Research by a sociologist at York is set to overturn discriminatory laws that enable homosexual men and women to be sacked from the armed forces.
Professor Paul Johnson, an expert in law and sexual orientation, submitted written evidence to the UK Parliament and worked with MPs to highlight the legal anomaly.
His research uncovered statute law which states that engaging in a homosexual act could constitute grounds for discharge from the forces.
The practice of discharging homosexuals from the forces was abandoned in 2000, but the law remained in place and in force.
Now a Government amendment has been added to the current Armed Forces Bill in order to repeal the legislation. The amendment was added unopposed last month (January 2016) and the Bill now proceeds to the House of Lords for further scrutiny.
“The Parliamentary passage of this amendment tells us much about the degree of change there has been in the armed forces and in society more generally,” says Professor Johnson.
“It sends a strong signal that the days of the State tolerating any discrimination on the grounds of sexual orientation in the armed forces are well and truly over.”
Professor Johnson submitted evidence to the Select Committee on the Armed Forces Bill with former Lieutenant Commander Duncan Lustig-Prean. Their submission argued that provisions relating to homosexual acts and the armed forces, in the Criminal Justice and Public Order Act 1994, served no purpose and were discriminatory.

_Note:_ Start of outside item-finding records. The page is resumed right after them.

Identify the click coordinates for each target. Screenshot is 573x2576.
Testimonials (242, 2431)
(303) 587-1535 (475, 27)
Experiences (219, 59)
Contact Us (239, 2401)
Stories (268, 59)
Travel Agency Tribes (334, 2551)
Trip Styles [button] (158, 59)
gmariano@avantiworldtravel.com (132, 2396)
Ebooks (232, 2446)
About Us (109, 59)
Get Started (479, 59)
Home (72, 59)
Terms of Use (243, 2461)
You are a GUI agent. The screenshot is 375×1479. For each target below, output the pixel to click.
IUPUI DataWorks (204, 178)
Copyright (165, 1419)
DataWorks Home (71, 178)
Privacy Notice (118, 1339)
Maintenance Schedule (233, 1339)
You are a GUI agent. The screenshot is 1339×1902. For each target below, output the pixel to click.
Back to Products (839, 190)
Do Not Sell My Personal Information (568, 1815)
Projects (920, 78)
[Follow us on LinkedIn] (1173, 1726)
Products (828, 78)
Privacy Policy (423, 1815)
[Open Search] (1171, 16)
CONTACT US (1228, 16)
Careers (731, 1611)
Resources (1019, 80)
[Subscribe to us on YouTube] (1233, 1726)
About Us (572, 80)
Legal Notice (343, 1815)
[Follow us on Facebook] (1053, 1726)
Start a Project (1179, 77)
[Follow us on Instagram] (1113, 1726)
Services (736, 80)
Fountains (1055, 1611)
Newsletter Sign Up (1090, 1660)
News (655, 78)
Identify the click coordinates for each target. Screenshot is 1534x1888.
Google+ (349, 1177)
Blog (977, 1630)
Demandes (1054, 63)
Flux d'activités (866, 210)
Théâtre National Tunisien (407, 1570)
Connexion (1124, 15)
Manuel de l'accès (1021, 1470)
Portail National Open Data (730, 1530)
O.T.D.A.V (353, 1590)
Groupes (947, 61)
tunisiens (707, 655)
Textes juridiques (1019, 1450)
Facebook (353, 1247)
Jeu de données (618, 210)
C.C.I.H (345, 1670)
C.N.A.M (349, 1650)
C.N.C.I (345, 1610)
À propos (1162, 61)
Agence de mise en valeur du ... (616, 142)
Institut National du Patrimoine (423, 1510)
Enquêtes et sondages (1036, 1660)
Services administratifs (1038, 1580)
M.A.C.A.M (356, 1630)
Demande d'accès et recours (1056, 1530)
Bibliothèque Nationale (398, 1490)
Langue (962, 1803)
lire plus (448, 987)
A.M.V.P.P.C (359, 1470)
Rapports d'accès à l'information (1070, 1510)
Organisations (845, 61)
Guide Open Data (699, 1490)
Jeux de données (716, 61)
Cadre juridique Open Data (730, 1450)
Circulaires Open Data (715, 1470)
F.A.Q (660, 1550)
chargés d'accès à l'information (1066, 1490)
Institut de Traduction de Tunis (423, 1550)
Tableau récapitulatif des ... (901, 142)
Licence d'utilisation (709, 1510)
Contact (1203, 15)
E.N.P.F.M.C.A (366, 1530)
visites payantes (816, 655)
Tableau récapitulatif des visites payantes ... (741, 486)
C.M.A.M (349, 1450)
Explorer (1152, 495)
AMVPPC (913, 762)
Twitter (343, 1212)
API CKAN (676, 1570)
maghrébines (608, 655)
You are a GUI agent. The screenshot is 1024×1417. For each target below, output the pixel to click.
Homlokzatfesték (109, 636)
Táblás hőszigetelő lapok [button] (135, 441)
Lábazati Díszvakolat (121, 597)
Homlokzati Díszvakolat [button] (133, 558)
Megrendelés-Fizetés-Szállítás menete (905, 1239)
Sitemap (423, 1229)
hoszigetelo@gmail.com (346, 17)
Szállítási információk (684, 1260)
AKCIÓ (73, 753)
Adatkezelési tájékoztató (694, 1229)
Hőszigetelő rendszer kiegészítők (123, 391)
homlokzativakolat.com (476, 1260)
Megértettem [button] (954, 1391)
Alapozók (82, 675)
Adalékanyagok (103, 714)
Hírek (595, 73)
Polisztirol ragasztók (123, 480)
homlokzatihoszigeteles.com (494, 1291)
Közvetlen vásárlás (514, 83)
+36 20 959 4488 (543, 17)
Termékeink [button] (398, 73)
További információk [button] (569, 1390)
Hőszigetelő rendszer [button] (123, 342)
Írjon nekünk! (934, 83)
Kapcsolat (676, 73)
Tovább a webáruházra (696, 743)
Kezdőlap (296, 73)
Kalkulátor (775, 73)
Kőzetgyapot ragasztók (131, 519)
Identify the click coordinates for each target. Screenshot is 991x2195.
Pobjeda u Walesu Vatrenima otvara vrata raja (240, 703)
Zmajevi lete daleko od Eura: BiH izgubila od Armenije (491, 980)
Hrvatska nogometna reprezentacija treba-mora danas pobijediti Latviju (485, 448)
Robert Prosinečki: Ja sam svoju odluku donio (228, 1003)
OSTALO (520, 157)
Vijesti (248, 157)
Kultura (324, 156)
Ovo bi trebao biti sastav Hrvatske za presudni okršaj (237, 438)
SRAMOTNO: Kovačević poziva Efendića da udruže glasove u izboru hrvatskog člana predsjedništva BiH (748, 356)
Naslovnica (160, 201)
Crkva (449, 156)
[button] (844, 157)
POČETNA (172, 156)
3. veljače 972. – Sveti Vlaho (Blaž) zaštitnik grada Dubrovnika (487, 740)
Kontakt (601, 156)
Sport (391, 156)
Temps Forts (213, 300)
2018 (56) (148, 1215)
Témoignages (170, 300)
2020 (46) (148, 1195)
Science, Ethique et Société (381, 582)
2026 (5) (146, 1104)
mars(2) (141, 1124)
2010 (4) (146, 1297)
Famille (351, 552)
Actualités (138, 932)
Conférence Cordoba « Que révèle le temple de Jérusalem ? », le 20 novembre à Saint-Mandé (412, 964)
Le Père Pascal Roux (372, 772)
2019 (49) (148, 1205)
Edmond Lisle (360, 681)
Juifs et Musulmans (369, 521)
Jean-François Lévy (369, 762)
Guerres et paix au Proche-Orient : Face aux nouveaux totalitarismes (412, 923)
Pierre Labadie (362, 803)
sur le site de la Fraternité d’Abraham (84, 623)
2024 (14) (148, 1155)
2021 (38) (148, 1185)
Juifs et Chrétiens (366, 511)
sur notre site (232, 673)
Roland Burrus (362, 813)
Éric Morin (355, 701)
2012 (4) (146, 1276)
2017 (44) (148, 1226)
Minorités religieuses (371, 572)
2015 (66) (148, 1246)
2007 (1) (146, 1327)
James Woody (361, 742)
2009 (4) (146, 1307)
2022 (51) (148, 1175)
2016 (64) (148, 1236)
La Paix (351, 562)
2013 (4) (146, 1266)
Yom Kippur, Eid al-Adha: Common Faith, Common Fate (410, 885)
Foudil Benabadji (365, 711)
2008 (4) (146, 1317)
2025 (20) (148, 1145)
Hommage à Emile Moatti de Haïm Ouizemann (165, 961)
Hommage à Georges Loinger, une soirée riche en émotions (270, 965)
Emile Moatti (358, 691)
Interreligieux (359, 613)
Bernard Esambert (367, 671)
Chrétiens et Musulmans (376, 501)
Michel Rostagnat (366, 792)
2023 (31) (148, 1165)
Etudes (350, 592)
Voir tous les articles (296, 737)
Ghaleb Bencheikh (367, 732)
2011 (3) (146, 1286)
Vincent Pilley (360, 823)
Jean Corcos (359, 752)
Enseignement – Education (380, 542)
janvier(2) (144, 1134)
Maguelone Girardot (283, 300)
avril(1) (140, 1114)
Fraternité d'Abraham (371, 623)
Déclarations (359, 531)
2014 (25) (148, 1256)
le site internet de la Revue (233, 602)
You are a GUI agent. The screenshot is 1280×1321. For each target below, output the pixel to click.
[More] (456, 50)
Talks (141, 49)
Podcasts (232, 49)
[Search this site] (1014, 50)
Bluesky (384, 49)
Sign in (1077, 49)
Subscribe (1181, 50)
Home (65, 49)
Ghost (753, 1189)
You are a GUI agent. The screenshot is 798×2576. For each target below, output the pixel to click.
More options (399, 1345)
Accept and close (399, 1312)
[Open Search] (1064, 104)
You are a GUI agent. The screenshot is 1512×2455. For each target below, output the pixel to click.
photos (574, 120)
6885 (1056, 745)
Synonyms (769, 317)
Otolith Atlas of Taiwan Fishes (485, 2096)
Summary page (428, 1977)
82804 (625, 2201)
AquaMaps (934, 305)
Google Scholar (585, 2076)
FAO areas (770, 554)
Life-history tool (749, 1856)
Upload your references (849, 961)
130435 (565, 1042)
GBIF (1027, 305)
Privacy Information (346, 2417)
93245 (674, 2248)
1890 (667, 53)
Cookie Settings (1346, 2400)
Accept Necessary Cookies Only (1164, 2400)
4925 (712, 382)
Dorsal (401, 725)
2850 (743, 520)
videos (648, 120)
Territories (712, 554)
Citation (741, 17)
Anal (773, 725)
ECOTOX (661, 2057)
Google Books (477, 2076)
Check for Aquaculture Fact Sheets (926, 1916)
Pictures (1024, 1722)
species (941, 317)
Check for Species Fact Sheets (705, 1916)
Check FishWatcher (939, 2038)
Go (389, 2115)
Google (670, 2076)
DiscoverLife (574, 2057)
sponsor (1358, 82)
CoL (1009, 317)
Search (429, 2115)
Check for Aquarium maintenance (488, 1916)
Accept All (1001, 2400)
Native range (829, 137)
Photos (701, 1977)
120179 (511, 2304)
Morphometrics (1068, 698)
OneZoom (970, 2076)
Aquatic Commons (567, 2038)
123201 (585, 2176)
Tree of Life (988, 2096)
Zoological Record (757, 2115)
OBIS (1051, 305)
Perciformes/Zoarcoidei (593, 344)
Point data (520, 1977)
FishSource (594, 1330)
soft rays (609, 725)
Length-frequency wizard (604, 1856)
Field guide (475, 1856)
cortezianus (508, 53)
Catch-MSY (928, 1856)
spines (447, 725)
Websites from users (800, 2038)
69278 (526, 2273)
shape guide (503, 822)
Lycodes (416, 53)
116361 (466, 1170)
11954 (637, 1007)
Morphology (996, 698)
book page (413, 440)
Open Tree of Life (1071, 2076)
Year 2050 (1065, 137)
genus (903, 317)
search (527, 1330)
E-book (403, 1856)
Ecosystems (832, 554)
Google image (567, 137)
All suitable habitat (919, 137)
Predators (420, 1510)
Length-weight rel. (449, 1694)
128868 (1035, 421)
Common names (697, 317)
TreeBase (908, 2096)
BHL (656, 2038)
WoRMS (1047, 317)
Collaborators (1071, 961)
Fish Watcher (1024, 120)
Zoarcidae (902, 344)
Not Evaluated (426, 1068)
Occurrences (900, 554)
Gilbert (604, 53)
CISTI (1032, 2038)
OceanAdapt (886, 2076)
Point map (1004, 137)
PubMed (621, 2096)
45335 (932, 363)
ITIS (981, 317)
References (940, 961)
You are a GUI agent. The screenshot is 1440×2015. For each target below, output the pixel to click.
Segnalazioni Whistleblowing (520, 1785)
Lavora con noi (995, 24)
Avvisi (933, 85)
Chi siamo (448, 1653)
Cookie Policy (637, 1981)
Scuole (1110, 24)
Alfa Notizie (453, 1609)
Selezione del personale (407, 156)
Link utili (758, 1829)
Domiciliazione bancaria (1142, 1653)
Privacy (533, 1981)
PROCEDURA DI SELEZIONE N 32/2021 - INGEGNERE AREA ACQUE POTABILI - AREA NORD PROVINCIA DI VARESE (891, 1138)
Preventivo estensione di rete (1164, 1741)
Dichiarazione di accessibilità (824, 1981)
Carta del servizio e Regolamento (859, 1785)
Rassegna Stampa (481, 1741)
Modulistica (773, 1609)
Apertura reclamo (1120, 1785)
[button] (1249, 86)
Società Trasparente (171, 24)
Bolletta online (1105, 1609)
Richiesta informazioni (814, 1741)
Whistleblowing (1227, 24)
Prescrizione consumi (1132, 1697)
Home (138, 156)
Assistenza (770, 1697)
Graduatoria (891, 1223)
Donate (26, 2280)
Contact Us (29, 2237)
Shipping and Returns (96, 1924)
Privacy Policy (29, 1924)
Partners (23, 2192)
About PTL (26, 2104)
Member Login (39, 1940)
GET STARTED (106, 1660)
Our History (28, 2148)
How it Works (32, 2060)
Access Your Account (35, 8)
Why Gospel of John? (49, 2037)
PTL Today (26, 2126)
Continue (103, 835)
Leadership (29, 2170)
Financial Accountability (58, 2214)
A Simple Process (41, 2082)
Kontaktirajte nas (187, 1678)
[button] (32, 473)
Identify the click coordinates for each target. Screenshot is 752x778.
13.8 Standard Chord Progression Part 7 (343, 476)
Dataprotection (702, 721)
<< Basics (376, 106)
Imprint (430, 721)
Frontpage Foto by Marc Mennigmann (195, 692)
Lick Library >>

“Although the provisions were effectively made redundant by the change in Ministry of Defence policy relating to homosexuality and the armed forces in 2000, we argued that they could not be regarded as entirely ‘dead letter’,” says Professor Johnson.
His contribution to the debate was mentioned in the House of Commons by Defence Minister Mark Lancaster and former Shadow Defence Minister Kevan Jones.
“Around the world, people are still being disciplined and discharged from armed forces jobs because they are gay. Research carried out in the Department of Sociology at York has helped highlight the fact that such discrimination is wrong,” said Professor Johnson.